▶ _INFORMATION GIVEN_
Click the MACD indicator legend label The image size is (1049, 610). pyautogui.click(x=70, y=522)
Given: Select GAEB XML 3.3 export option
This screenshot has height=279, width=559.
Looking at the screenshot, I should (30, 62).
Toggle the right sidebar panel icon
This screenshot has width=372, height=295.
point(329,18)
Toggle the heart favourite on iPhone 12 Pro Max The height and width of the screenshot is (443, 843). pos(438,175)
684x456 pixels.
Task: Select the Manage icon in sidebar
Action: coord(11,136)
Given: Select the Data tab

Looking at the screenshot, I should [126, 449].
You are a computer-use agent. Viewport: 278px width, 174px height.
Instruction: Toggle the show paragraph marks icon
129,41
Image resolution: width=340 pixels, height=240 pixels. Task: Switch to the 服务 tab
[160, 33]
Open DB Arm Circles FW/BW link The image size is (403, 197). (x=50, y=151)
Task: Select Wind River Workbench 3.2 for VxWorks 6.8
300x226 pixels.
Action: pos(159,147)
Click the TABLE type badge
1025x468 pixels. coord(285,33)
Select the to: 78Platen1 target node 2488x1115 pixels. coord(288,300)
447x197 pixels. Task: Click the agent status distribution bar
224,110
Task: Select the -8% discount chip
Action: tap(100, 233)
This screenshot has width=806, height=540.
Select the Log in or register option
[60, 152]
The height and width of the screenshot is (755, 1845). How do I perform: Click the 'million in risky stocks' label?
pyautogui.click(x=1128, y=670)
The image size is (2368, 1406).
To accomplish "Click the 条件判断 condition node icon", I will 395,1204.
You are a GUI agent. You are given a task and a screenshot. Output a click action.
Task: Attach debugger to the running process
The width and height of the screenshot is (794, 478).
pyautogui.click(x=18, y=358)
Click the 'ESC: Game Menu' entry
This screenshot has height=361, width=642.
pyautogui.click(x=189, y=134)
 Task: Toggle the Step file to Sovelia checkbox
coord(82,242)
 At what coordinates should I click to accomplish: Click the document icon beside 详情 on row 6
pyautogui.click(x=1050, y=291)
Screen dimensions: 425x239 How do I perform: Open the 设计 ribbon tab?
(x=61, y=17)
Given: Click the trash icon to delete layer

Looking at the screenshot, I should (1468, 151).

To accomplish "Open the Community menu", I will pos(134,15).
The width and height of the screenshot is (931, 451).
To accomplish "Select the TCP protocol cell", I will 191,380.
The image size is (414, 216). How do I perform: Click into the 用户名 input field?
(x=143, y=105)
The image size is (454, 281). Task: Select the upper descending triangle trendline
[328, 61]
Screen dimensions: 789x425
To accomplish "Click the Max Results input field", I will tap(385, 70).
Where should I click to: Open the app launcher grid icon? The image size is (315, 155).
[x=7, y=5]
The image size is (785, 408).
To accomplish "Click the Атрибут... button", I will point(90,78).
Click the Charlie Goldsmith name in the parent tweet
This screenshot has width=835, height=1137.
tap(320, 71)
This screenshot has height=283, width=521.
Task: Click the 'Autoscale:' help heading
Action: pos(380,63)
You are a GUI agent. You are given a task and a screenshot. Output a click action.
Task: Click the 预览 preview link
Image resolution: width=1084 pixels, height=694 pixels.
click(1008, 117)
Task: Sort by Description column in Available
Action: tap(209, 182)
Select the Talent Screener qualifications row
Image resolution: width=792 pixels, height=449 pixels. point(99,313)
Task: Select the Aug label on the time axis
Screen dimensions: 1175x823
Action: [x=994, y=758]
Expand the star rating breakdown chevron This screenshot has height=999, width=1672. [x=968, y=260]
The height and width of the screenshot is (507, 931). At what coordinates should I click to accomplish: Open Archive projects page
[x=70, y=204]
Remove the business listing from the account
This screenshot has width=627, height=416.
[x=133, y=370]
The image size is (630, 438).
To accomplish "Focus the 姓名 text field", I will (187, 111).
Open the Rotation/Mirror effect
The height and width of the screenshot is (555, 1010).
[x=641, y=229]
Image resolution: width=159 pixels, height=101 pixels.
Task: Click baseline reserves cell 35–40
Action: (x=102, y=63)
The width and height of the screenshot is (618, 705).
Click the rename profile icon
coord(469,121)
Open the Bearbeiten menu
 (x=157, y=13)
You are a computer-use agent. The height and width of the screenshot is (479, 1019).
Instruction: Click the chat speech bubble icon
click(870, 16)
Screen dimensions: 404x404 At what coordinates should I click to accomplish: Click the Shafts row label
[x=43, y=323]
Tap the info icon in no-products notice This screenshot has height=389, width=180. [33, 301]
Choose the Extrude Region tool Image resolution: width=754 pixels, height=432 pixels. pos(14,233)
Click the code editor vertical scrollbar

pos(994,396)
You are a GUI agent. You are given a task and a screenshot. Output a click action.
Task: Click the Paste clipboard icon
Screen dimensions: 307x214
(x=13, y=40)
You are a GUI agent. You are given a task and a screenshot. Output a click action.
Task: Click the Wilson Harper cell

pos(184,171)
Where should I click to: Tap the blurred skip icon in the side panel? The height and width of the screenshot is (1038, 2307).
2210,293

▶ _DIRECTIONS FOR THIS TASK_
Print all of the material above again, line for line, with no changes.

▶ _RESPONSE FOR THIS EXERCISE_
Click the MACD indicator legend label The image size is (1049, 610). pyautogui.click(x=70, y=522)
Given: Select GAEB XML 3.3 export option
This screenshot has height=279, width=559.
Looking at the screenshot, I should (30, 62).
Toggle the right sidebar panel icon
This screenshot has width=372, height=295.
point(329,18)
Toggle the heart favourite on iPhone 12 Pro Max The height and width of the screenshot is (443, 843). pos(438,175)
684x456 pixels.
Task: Select the Manage icon in sidebar
Action: coord(11,136)
Given: Select the Data tab

Looking at the screenshot, I should [126, 449].
You are a computer-use agent. Viewport: 278px width, 174px height.
Instruction: Toggle the show paragraph marks icon
129,41
Image resolution: width=340 pixels, height=240 pixels. Task: Switch to the 服务 tab
[160, 33]
Open DB Arm Circles FW/BW link The image size is (403, 197). (x=50, y=151)
Task: Select Wind River Workbench 3.2 for VxWorks 6.8
300x226 pixels.
Action: pos(159,147)
Click the TABLE type badge
1025x468 pixels. coord(285,33)
Select the to: 78Platen1 target node 2488x1115 pixels. coord(288,300)
447x197 pixels. Task: Click the agent status distribution bar
224,110
Task: Select the -8% discount chip
Action: tap(100, 233)
This screenshot has width=806, height=540.
Select the Log in or register option
[60, 152]
The height and width of the screenshot is (755, 1845). How do I perform: Click the 'million in risky stocks' label?
pyautogui.click(x=1128, y=670)
The image size is (2368, 1406).
To accomplish "Click the 条件判断 condition node icon", I will 395,1204.
You are a GUI agent. You are given a task and a screenshot. Output a click action.
Task: Attach debugger to the running process
The width and height of the screenshot is (794, 478).
pyautogui.click(x=18, y=358)
Click the 'ESC: Game Menu' entry
This screenshot has height=361, width=642.
pyautogui.click(x=189, y=134)
 Task: Toggle the Step file to Sovelia checkbox
coord(82,242)
 At what coordinates should I click to accomplish: Click the document icon beside 详情 on row 6
pyautogui.click(x=1050, y=291)
Screen dimensions: 425x239 How do I perform: Open the 设计 ribbon tab?
(x=61, y=17)
Given: Click the trash icon to delete layer

Looking at the screenshot, I should (1468, 151).

To accomplish "Open the Community menu", I will pos(134,15).
The width and height of the screenshot is (931, 451).
To accomplish "Select the TCP protocol cell", I will 191,380.
The image size is (414, 216). How do I perform: Click into the 用户名 input field?
(x=143, y=105)
The image size is (454, 281). Task: Select the upper descending triangle trendline
[328, 61]
Screen dimensions: 789x425
To accomplish "Click the Max Results input field", I will tap(385, 70).
Where should I click to: Open the app launcher grid icon? The image size is (315, 155).
[x=7, y=5]
The image size is (785, 408).
To accomplish "Click the Атрибут... button", I will point(90,78).
Click the Charlie Goldsmith name in the parent tweet
This screenshot has width=835, height=1137.
tap(320, 71)
This screenshot has height=283, width=521.
Task: Click the 'Autoscale:' help heading
Action: pos(380,63)
You are a GUI agent. You are given a task and a screenshot. Output a click action.
Task: Click the 预览 preview link
Image resolution: width=1084 pixels, height=694 pixels.
click(1008, 117)
Task: Sort by Description column in Available
Action: tap(209, 182)
Select the Talent Screener qualifications row
Image resolution: width=792 pixels, height=449 pixels. point(99,313)
Task: Select the Aug label on the time axis
Screen dimensions: 1175x823
Action: [x=994, y=758]
Expand the star rating breakdown chevron This screenshot has height=999, width=1672. [x=968, y=260]
The height and width of the screenshot is (507, 931). At what coordinates should I click to accomplish: Open Archive projects page
[x=70, y=204]
Remove the business listing from the account
This screenshot has width=627, height=416.
[x=133, y=370]
The image size is (630, 438).
To accomplish "Focus the 姓名 text field", I will (187, 111).
Open the Rotation/Mirror effect
The height and width of the screenshot is (555, 1010).
[x=641, y=229]
Image resolution: width=159 pixels, height=101 pixels.
Task: Click baseline reserves cell 35–40
Action: (x=102, y=63)
The width and height of the screenshot is (618, 705).
Click the rename profile icon
coord(469,121)
Open the Bearbeiten menu
 (x=157, y=13)
You are a computer-use agent. The height and width of the screenshot is (479, 1019).
Instruction: Click the chat speech bubble icon
click(870, 16)
Screen dimensions: 404x404 At what coordinates should I click to accomplish: Click the Shafts row label
[x=43, y=323]
Tap the info icon in no-products notice This screenshot has height=389, width=180. [33, 301]
Choose the Extrude Region tool Image resolution: width=754 pixels, height=432 pixels. pos(14,233)
Click the code editor vertical scrollbar

pos(994,396)
You are a GUI agent. You are given a task and a screenshot. Output a click action.
Task: Click the Paste clipboard icon
Screen dimensions: 307x214
(x=13, y=40)
You are a GUI agent. You are given a task and a screenshot. Output a click action.
Task: Click the Wilson Harper cell

pos(184,171)
Where should I click to: Tap the blurred skip icon in the side panel? The height and width of the screenshot is (1038, 2307).
2210,293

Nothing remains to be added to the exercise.